----- Provided data -----

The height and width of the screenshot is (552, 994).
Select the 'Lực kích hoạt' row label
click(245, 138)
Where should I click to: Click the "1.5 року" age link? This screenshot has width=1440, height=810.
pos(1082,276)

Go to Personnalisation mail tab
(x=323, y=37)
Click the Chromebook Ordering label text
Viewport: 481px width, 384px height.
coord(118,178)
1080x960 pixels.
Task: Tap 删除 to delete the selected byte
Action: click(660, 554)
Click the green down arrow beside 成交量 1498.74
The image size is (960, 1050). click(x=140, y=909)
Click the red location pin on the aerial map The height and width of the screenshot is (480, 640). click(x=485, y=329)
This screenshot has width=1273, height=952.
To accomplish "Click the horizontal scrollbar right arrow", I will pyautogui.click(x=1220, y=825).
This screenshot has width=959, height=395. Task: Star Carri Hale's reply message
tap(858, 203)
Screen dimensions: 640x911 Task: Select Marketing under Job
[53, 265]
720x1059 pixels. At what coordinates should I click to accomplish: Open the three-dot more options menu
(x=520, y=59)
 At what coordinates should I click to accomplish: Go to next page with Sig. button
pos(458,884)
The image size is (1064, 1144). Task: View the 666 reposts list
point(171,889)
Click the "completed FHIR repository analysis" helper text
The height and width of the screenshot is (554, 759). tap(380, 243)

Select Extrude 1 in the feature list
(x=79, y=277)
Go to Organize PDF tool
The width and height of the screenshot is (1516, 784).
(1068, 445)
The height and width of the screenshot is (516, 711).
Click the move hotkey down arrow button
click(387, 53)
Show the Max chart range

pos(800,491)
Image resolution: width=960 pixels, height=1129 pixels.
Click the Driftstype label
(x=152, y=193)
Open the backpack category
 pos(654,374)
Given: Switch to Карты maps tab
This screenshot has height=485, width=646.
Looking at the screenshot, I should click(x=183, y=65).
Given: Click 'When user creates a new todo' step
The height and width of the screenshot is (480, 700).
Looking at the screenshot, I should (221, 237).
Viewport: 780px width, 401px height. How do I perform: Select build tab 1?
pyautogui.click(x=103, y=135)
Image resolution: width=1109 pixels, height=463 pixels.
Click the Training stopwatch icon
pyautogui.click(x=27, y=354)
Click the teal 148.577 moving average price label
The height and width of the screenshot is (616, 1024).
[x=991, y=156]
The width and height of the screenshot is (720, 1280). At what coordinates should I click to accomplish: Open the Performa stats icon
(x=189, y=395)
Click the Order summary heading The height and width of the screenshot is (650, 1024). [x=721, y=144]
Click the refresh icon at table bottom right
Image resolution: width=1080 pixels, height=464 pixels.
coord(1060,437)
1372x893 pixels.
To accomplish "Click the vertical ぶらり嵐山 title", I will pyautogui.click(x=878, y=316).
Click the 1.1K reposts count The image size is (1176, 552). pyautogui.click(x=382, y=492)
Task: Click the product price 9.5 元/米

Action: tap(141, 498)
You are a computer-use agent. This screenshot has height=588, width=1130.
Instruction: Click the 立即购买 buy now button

-----

Using the data above, print every record exactly as shown.

● Solution to the problem:
The height and width of the screenshot is (552, 994).
Select the 'Lực kích hoạt' row label
click(245, 138)
Where should I click to: Click the "1.5 року" age link? This screenshot has width=1440, height=810.
pos(1082,276)

Go to Personnalisation mail tab
(x=323, y=37)
Click the Chromebook Ordering label text
Viewport: 481px width, 384px height.
coord(118,178)
1080x960 pixels.
Task: Tap 删除 to delete the selected byte
Action: click(660, 554)
Click the green down arrow beside 成交量 1498.74
The image size is (960, 1050). click(x=140, y=909)
Click the red location pin on the aerial map The height and width of the screenshot is (480, 640). click(x=485, y=329)
This screenshot has width=1273, height=952.
To accomplish "Click the horizontal scrollbar right arrow", I will pyautogui.click(x=1220, y=825).
This screenshot has width=959, height=395. Task: Star Carri Hale's reply message
tap(858, 203)
Screen dimensions: 640x911 Task: Select Marketing under Job
[53, 265]
720x1059 pixels. At what coordinates should I click to accomplish: Open the three-dot more options menu
(x=520, y=59)
 At what coordinates should I click to accomplish: Go to next page with Sig. button
pos(458,884)
The image size is (1064, 1144). Task: View the 666 reposts list
point(171,889)
Click the "completed FHIR repository analysis" helper text
The height and width of the screenshot is (554, 759). tap(380, 243)

Select Extrude 1 in the feature list
(x=79, y=277)
Go to Organize PDF tool
The width and height of the screenshot is (1516, 784).
(1068, 445)
The height and width of the screenshot is (516, 711).
Click the move hotkey down arrow button
click(387, 53)
Show the Max chart range

pos(800,491)
Image resolution: width=960 pixels, height=1129 pixels.
Click the Driftstype label
(x=152, y=193)
Open the backpack category
 pos(654,374)
Given: Switch to Карты maps tab
This screenshot has height=485, width=646.
Looking at the screenshot, I should click(x=183, y=65).
Given: Click 'When user creates a new todo' step
The height and width of the screenshot is (480, 700).
Looking at the screenshot, I should (221, 237).
Viewport: 780px width, 401px height. How do I perform: Select build tab 1?
pyautogui.click(x=103, y=135)
Image resolution: width=1109 pixels, height=463 pixels.
Click the Training stopwatch icon
pyautogui.click(x=27, y=354)
Click the teal 148.577 moving average price label
The height and width of the screenshot is (616, 1024).
[x=991, y=156]
The width and height of the screenshot is (720, 1280). At what coordinates should I click to accomplish: Open the Performa stats icon
(x=189, y=395)
Click the Order summary heading The height and width of the screenshot is (650, 1024). [x=721, y=144]
Click the refresh icon at table bottom right
Image resolution: width=1080 pixels, height=464 pixels.
coord(1060,437)
1372x893 pixels.
To accomplish "Click the vertical ぶらり嵐山 title", I will pyautogui.click(x=878, y=316).
Click the 1.1K reposts count The image size is (1176, 552). pyautogui.click(x=382, y=492)
Task: Click the product price 9.5 元/米

Action: tap(141, 498)
You are a computer-use agent. This screenshot has height=588, width=1130.
Instruction: Click the 立即购买 buy now button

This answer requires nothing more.